Grade 9-12

Mathematics:  Algebra I

Standard 2

Algebra

M.S.A1.2

Through communication, representation, reasoning and proof, problem solving, and making connections within and beyond the field of mathematics, students will

·        demonstrate understanding of patterns, relations and functions,

·        represent and analyze mathematical situations and structures using algebraic symbols,

·        use mathematical models to represent and understand quantitative relationships, and

·        analyze change in various contexts.

Performance Descriptors (M.PD.A1.2)

Distinguished

Above Mastery

Mastery

Partial Mastery

Novice

Algebra I students at the distinguished level formulate and simplify algebraic expressions (including polynomial) for use in equations and inequalities; they develop and justify each step in the simplification process using order of operation and properties of real numbers.  They create, solve, and provide clear, concise mathematical reasoning and justification of solutions for: multi-step linear equations, absolute value equations, linear inequalities (in one variable), quadratic equations and systems of linear equations; select and solve appropriate literal equations. They design investigations or experiments and gather data and display the data in a variety of graphs and tables to make and support inferences and predictions, including those based on the rate of change; they justify steps and summarize results in clear, concise manner. They analyze data to prove the existence of a pattern numerically, algebraically and graphically; they write equations from the patterns and make and justify inferences and predictions in a clear, concise manner.  They use multiple representations to model real-life situations involving exponential growth and decay equations comparing equations y = 2^x and y=(½)^x for integral values of x and summarize the relationship in a clear, concise manner.  They develop and explain methods of factoring through the use of area models; write the linear factors of a higher order polynomial by examining a graph; use factoring in problem solving situations; and add, subtract, multiply, and divide polynomials, rational and radical expressions.  They use simulations and rules of probability to compute and interpret expected value; and identify problem situations and design experiments to solve these using concepts of sample space, probability distribution and justifying the reasonableness of the approach in a clear, concise manner.

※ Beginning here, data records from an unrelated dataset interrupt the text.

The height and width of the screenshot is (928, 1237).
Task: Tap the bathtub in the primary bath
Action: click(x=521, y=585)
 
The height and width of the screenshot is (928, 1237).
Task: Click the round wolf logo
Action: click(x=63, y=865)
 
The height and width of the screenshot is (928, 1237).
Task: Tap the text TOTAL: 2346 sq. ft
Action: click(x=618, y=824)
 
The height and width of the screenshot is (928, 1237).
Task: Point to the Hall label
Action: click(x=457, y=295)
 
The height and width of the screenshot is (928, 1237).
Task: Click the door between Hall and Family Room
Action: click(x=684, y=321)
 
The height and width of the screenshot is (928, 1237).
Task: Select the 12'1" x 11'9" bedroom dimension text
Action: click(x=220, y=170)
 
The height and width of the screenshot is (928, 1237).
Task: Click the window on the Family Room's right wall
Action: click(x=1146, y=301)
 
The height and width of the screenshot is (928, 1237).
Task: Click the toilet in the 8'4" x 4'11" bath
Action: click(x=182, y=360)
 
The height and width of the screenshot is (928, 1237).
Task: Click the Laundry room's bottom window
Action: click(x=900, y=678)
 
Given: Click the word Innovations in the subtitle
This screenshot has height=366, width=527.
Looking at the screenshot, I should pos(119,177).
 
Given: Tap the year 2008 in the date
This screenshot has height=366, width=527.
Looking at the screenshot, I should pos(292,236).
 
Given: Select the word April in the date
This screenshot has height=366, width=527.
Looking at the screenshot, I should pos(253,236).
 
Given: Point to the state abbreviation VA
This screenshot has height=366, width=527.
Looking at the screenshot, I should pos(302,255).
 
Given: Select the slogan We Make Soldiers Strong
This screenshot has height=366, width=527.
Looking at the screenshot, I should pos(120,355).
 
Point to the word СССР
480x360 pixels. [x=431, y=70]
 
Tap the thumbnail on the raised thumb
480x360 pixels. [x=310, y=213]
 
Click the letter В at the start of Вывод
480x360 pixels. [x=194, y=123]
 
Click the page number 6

Algebra I students at the above mastery level formulate and simplify algebraic expressions (including polynomial) for use in equations and inequalities; they justify each step in the simplification process using order of operation and properties of real numbers.  They create, solve, and provide mathematical reasoning and justification of solutions for: multi-step linear equations, absolute value equations, linear inequalities (in one variable), quadratic equations and systems of linear equations; select and solve appropriate literal equations. They gather data and display the data in a variety of graphs and tables to make and support inferences and predictions, including those based on the rate of change; they justify steps and summarize results in clear concise manner. They analyze data to prove the existence of a pattern numerically, algebraically and graphically; they write equations from the patterns and make and justify inferences and predictions.  They use multiple representations to model real-life situations involving exponential growth and decay equations comparing equations y = 2^x and y=(½)^x for integral values of x.  They develop and explain methods of factoring through the use of area models; recognize how factored forms of quadratic equations are related to x-intercepts on a graph; use factoring in problem solving situations; and add, subtract, multiply, and divide polynomials, rational and radical expressions.  They use simulations and rules of probability to compute and interpret expected value; and identify problem situations and design experiments to solve these using concepts of sample space and probability distribution.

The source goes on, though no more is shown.